Saat itu aku menemukan hal aneh. Tadi ketika mau masuk, aku mau
melepas sandalku di tangga depan pintu. Ada seorang penjaga yang juga
berpakaian adat di luar pintu, dia memintaku untuk meletakkan sandalku di suatu
tempat di sebelah pintu, padahal aku lihat alas kaki orang-orang diletakkan di
tangga. Aku tidak menghiraukannya dan tetap meletakkan sandalku di tangga.
Ketika keluar, aku melihat kedua sandalku sudah tertumpuk di tempat di sebelah
pintu itu tadi. Aku tetap tidak tahu kenapa sandalku harus diletakkan di situ.
Aku dan Pak Pemandu berjalan ke toko, lalu aku membeli sesuatu
dan memberinya sedikit uang. Sebelum berpisah, dia menyarankanku untuk pulang
paling lambat jam 2, karena di atas jam 2 sudah sulit mendapatkan angkot. Kemudian
kamipun berpisah.
Aku berjalan kembali ke makam. Di situ selamatan sedang
berlangsung. Saat selamatan berlangsung, pengunjung tidak bisa maju mendekati makam.
Aku duduk di tempat yang sama dan mengamati acara selamatan itu. Ada empat
keluarga yang mengikuti selamatan. Di depan mereka masing-masing ada besek yang
berisi makanan. Juru kunci mengucapkan doa dengan suara keras untuk orang-orang
itu. Tampaknya semua peserta sudah memberikan daftar pokok doa sebelum acara
berlangsung. Satu pokok doa yang selalu kuingat adalah untuk seorang anak yang
akan kuliah di Kanada. Dari doa yang juru kunci ucapkan, aku menyimpulkan bahwa mereka menggunakan Eyang Djoego dan Eyang Soedjo sebagai pengantara antara mereka dengan Tuhan. Selain mengamati selamatan, aku juga mengamati
arsitektur di dalam bangunan. Aku mengamati langit-langit, pilar-pilar berukir,
dan lain-lain.
Untuk mengikuti selamatan, kita perlu mendaftar di loket dan
membayar. Di atas loket ada daftar harga. Harga selamatan tergantung pada makanan
yang mau kita beli. Seingatku, harga untuk “ayam biasa” adalah Rp 80.000. Anda
bisa mendapatkan info lengkap tentang jenis-jenis perlengkapan selamatan
beserta harganya di sumber-sumber lain di internet.
Setelah selamatan selesai, para peserta keluar. Karena aku
tahu tempat itu akan ditutup, aku pun keluar. Di sebelah kanan area makam, di
belakang, terdapat tempat penyimpanan dua
guci kuno peninggalan Eyang Djoego. Aku masuk ke tempat itu. Di situ ada
seorang juru kunci yang siap mengambilkan air dari guci itu untuk kita. Dia
mengambil air, menuangnya ke gelas, dan memberikannya kepadaku. Dia memintaku
untuk berbalik badan dan berdoa dengan menyebut nama itu sebelum meminumnya.

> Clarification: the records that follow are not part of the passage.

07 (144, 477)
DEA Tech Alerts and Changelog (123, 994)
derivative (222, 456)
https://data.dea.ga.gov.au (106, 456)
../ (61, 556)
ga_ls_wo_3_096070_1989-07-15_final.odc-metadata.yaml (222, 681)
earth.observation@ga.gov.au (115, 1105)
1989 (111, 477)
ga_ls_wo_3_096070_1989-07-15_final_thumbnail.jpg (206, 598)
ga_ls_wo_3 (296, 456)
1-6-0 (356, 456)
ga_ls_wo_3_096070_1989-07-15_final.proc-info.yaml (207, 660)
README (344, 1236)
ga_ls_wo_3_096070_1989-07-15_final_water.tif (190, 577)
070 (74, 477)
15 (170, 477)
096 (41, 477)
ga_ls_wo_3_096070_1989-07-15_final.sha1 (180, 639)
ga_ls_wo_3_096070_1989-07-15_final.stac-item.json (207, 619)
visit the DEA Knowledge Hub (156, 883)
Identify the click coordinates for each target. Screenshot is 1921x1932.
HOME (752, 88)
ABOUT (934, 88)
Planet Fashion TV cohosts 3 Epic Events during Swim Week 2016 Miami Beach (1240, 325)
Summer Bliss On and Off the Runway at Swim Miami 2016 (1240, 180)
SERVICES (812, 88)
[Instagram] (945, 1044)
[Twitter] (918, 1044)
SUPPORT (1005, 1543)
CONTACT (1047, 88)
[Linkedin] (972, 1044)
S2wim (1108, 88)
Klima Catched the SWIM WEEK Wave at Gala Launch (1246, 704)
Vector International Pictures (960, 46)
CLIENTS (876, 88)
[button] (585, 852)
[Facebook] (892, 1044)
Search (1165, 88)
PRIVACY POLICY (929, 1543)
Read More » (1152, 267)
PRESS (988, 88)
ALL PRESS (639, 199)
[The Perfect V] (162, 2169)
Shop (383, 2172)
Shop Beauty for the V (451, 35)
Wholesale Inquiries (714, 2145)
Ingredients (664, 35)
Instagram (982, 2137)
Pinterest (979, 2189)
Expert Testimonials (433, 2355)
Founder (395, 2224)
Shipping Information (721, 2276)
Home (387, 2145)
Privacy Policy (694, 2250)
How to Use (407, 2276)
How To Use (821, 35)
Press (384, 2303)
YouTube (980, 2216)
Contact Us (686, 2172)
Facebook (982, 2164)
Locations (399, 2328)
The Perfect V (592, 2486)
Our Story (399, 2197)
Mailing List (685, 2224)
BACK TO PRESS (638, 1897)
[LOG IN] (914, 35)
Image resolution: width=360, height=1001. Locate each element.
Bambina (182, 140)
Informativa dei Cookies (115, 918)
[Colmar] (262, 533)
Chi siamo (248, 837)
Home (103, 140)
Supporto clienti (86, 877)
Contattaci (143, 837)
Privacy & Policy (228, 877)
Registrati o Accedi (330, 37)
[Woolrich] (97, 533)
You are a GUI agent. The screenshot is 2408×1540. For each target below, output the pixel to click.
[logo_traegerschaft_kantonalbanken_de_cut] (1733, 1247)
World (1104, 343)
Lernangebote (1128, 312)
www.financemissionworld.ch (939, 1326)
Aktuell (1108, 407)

Akupun berbalik, menunggu sebentar (tidak berdoa), kemudian berbalik ke posisi
awal dan meminum air itu.
Aku berjalan keluar area makam sambil mengamati berbagai
hal. Salah satunya adalah gapura area makam.
Pada gapura itu terdapat ukiran yang bercerita sekilas
tentang orang-orang yang dimakamkan di situ. Di langit-langit gapura tergantung
sebuah lampu antik.Di depan gerbang terdapat larangan.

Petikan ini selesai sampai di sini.